The speaker did a fun talk about comparing programming languages and GoT. This type of talk is nice to have as a break in between “serious business” and learning new tech. Suggestions: use the full time slot. Show the same algorithm implemented in different languages. Talk more about the supporting libraries (not just the language itself).

Ruby, python, go, erlang, clojure, JavaScript – not sure why these 6 as opposed to any other survey of languages. Popularity?

(I went to this talk because the session “The Polyglot Data Scientist – Adventures with R, Python, and SQL” by Sarah Dutkiewicz was cancelled. It sounded like the snow storm scared a lot of people into leaving CodeMash early, and some other speakers cancelled their talks for being sick.)

Image Recognition with Convolutional Neural Networks using Keras and CoreML

Speakers: Tim LeMaster

This talk was too introductory, barely covering any applications and only talking about history. I walked out after 10 minutes to go eat lunch and do professional networking.

How to Count Your Chickens After They’ve Hatched

Speakers: Gary Short

The speaker is very entertaining and amusing, and it’s great to see a fun talk about a relevant topic (ML). Images are easy to relate to, and it’d be cool to see more talks with them. I don’t think C# was the right choice for this algorithm – python sklearn has built-in implementations for this problem.

Counting chickens in brightfield images – threshold grayscale image, then try k-NN. k-NN doesn’t work because k is unknown? The algorithm is pretty ad hoc, but more power to him if it works. 85% accurate but told to deploy it by customer farmer anyway.

[Sponsor Session] Attracting and Retaining Top Technical Talent (a.k.a. “Insomnia Cure #1 for Software Development Leaders”)

Speakers: Stout Systems

This talk was pretty good, and it make me feel better about my chances of getting a different job someday. On a daily basis, I really have no idea how good the market is for programmers, but I still remember the 2004 IT recession.

top 5 for recruiting/retaining talent –

5. salary (and PTO, retirement, health care, bonus, stock, options – cash equivalents)

4. workplace culture (office space features, remote work, flex schedule, work/life balance)

3. career growth (holding same job for years is boring and a career killer; upskilling and training is good. )

2. [lack of] process (shifting requirements, changing priorities, inconsistent deadlines, no deployments) – also leadership issues (excessive meetings, no clear decisions).

1. technology stack (fear of extinction; huge, messy codebase) – transform or evolve, within appropriate constraints (relevant tech, reasonable schedules). automate mundane tasks (build, deploy). allow some freedom of tools (svn vs git, OS, editors).

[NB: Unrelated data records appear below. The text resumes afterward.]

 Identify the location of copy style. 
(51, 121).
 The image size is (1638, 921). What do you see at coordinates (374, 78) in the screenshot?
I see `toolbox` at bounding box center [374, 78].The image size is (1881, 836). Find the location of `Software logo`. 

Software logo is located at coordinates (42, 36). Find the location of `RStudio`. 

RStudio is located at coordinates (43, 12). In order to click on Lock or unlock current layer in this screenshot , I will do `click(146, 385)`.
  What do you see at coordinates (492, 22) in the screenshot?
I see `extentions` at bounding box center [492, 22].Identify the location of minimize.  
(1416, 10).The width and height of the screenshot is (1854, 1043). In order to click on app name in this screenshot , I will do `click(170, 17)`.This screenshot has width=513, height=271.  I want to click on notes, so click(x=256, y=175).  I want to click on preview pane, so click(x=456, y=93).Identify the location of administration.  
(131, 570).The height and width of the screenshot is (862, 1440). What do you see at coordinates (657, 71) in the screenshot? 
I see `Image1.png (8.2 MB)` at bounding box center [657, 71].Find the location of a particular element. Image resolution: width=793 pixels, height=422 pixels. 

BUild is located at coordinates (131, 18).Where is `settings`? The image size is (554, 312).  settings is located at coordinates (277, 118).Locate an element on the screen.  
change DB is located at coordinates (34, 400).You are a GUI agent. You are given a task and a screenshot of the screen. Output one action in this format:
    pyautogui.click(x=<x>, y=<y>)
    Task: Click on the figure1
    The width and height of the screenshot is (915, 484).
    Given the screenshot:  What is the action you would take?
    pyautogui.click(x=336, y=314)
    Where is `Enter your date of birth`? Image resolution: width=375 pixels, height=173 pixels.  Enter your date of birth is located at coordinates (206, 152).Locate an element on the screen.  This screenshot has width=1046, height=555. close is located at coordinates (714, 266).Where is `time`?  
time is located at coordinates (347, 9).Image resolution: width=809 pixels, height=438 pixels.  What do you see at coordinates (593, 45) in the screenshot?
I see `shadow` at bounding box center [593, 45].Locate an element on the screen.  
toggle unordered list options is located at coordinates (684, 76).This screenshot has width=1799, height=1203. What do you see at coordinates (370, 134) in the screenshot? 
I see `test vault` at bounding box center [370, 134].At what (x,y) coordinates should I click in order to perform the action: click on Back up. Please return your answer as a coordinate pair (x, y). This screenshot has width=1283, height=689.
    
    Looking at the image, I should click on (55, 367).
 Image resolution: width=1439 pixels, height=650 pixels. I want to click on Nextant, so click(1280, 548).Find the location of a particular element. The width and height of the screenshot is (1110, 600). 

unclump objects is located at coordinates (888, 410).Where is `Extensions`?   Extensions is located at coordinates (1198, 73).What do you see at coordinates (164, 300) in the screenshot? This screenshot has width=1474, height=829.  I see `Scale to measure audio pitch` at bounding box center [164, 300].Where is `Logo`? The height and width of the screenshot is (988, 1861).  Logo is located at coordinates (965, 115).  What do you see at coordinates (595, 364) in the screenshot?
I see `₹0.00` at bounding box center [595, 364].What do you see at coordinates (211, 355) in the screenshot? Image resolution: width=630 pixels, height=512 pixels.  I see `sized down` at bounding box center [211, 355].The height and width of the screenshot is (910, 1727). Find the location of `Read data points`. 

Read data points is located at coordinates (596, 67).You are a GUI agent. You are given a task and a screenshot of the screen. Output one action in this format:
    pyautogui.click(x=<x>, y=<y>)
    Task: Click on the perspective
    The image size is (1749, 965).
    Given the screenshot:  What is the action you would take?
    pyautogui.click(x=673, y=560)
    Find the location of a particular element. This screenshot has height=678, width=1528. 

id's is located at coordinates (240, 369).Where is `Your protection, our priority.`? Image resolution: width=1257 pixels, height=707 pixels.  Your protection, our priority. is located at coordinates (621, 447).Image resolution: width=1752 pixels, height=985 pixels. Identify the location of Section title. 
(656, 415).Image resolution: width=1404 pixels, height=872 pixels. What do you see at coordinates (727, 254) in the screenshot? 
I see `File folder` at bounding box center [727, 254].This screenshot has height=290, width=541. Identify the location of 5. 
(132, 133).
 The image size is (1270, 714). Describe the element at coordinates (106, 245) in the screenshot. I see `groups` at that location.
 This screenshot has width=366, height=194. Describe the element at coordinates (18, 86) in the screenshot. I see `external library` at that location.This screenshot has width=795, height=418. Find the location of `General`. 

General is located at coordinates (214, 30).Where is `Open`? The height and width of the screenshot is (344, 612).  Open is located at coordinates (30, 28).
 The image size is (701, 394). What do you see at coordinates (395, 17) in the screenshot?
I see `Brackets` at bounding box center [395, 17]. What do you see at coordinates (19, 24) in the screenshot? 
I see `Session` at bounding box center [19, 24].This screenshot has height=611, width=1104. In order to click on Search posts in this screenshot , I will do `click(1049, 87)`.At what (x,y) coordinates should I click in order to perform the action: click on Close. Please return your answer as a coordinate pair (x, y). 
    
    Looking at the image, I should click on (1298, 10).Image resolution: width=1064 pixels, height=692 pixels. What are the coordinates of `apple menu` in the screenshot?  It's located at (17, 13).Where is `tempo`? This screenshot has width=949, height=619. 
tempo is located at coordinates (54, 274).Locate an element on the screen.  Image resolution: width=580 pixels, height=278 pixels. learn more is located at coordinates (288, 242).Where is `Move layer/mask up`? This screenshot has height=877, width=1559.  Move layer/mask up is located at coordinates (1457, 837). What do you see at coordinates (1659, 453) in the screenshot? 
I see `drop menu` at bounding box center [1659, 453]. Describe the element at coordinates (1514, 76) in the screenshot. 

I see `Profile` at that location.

R Performance (It’s not R, it’s You)

Speakers: Tim Hoolihan

The speaker gave a pretty good overview of performance issues in R. I’m not really an R user, so I attended this talk just to see if it was much better or different than python based ML. My conclusion: no because R uses the python ML libraries!

How Not to Destroy Data

Speakers: Michael Perry

I liked how this talk summarized an academic topic in a relatable way. Despite being in the last time slot, I learned some fascinating ideas about Historical Modelling. I like having some more challenging topics to attend.

Audit log problems – not reliable or type safe. Large. Simple

Event sourcing. Derive object state by reading whole table of changes. Order is significant.

Historical modelling. Partially ordered. Not simple, but better??

* Every field is immutable
* Surrogate key is only used internally (not in API)
* everything else is the identity in API

Use timestamps as “uniquifiers”

* A fact cannot be deleted
* query uses WHERE NOT EXISTS subclause

speaker name precedessor record – a Name is identified by its nameId and all predecessor records. This is git-style version control inside a db!

Mutable properties can’t be part of entity. detect and resolve conflicts via knowing predecessors.

Events move entities forward thru workflow, pointing backward to previous event.

Advantages: no locks. Offline data is OK. Cluster synch is easier (eventual consistency via Active-Active clusters). Microservice as historical db.